David Michael

Personal information
- Full name: David Michael
- Born: 31 July 1958 (age 66) Sydney, New South Wales, Australia

Playing information
- Position: Wing
Club
| Years | Team | Pld | T | G | FG | P |
| 1980–84 | Eastern Suburbs | 53 | 8 | 0 | 0 | 29 |
Representative
| Years | Team | Pld | T | G | FG | P |
| 1979 | NSW Country | 1 | 0 | 0 | 0 | 0 |
- Source:

= David Michael (rugby league) =

Australian rugby league footballer

David Michael (born 31 July 1958) is an Australian former professional rugby league footballer who played for Eastern Suburbs in NSWRL competition during the 1980s. He played as a .

==Playing career==
After representing New South Wales Country in 1979, Michael made his debut for Eastern Suburbs in Round 1 1980 against North Sydney at the Sydney Sports Ground. Easts would go on to reach the 1980 NSWRL grand final against Canterbury-Bankstown with Michael being selected to play on the wing. Canterbury went into halftime leading 7–4. In the second half, Canterbury player Greg Brentnall put up a bomb which headed in Michael's direction. Canterbury winger Steve Gearin jumped over the top of Michael and caught the ball scoring a try in the process. Easts never recovered from the try and lost the grand final 18–4. The victory was Canterbury's first premiership in 38 years.

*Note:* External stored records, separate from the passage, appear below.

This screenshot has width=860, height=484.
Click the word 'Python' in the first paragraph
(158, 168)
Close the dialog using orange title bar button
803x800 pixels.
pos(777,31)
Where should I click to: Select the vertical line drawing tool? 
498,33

In 1981, Eastern Suburbs finished as minor premiers but crashed out of the finals series losing at the preliminary final stage. Michael missed the finals due to injury. The following year, Eastern Suburbs again reached the finals but were defeated by reigning premiers Parramatta in the preliminary final 33–0.

Michael played with Easts until the end of the 1984 season where the club finished second last on the table before retiring.